Instructions to follow:
Can you repeat the lines below with "coordinates" changed to "screen position" everywhere it occurs and everything else left untouched?

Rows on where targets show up
= = = = = = =

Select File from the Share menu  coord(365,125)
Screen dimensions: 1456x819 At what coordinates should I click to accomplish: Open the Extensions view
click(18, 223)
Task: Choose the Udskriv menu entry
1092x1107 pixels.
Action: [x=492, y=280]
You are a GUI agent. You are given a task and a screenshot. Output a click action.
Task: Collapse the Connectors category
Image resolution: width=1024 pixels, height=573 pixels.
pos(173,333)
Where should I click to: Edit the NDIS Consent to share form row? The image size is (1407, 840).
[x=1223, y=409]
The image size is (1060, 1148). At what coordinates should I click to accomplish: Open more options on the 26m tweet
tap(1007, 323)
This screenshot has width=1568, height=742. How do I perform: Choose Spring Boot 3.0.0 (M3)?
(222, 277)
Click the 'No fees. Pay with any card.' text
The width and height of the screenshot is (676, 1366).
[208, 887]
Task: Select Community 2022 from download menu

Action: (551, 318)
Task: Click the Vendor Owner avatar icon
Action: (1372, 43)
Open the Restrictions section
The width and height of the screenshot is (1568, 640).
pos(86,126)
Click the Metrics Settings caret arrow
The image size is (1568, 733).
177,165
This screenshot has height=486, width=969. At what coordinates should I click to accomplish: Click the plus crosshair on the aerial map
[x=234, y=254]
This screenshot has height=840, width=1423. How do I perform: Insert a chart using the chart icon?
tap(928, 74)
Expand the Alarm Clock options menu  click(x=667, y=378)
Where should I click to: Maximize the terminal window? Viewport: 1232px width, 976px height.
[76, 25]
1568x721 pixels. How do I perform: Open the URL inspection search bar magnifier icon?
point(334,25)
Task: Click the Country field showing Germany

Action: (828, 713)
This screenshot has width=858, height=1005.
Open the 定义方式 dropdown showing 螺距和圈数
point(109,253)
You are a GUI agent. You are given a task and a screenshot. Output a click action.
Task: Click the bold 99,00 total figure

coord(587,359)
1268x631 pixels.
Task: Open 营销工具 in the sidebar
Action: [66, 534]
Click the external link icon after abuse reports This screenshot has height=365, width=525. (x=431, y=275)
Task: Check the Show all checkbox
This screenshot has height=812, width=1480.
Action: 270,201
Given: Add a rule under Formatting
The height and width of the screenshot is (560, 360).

= = = = = = =

In response:
Select File from the Share menu  coord(365,125)
Screen dimensions: 1456x819 At what screen position should I click to accomplish: Open the Extensions view
click(18, 223)
Task: Choose the Udskriv menu entry
1092x1107 pixels.
Action: [x=492, y=280]
You are a GUI agent. You are given a task and a screenshot. Output a click action.
Task: Collapse the Connectors category
Image resolution: width=1024 pixels, height=573 pixels.
pos(173,333)
Where should I click to: Edit the NDIS Consent to share form row? The image size is (1407, 840).
[x=1223, y=409]
The image size is (1060, 1148). At what screen position should I click to accomplish: Open more options on the 26m tweet
tap(1007, 323)
This screenshot has width=1568, height=742. How do I perform: Choose Spring Boot 3.0.0 (M3)?
(222, 277)
Click the 'No fees. Pay with any card.' text
The width and height of the screenshot is (676, 1366).
[208, 887]
Task: Select Community 2022 from download menu

Action: (551, 318)
Task: Click the Vendor Owner avatar icon
Action: (1372, 43)
Open the Restrictions section
The width and height of the screenshot is (1568, 640).
pos(86,126)
Click the Metrics Settings caret arrow
The image size is (1568, 733).
177,165
This screenshot has height=486, width=969. At what screen position should I click to accomplish: Click the plus crosshair on the aerial map
[x=234, y=254]
This screenshot has height=840, width=1423. How do I perform: Insert a chart using the chart icon?
tap(928, 74)
Expand the Alarm Clock options menu  click(x=667, y=378)
Where should I click to: Maximize the terminal window? Viewport: 1232px width, 976px height.
[76, 25]
1568x721 pixels. How do I perform: Open the URL inspection search bar magnifier icon?
point(334,25)
Task: Click the Country field showing Germany

Action: (828, 713)
This screenshot has width=858, height=1005.
Open the 定义方式 dropdown showing 螺距和圈数
point(109,253)
You are a GUI agent. You are given a task and a screenshot. Output a click action.
Task: Click the bold 99,00 total figure

coord(587,359)
1268x631 pixels.
Task: Open 营销工具 in the sidebar
Action: [66, 534]
Click the external link icon after abuse reports This screenshot has height=365, width=525. (x=431, y=275)
Task: Check the Show all checkbox
This screenshot has height=812, width=1480.
Action: 270,201
Given: Add a rule under Formatting
The height and width of the screenshot is (560, 360).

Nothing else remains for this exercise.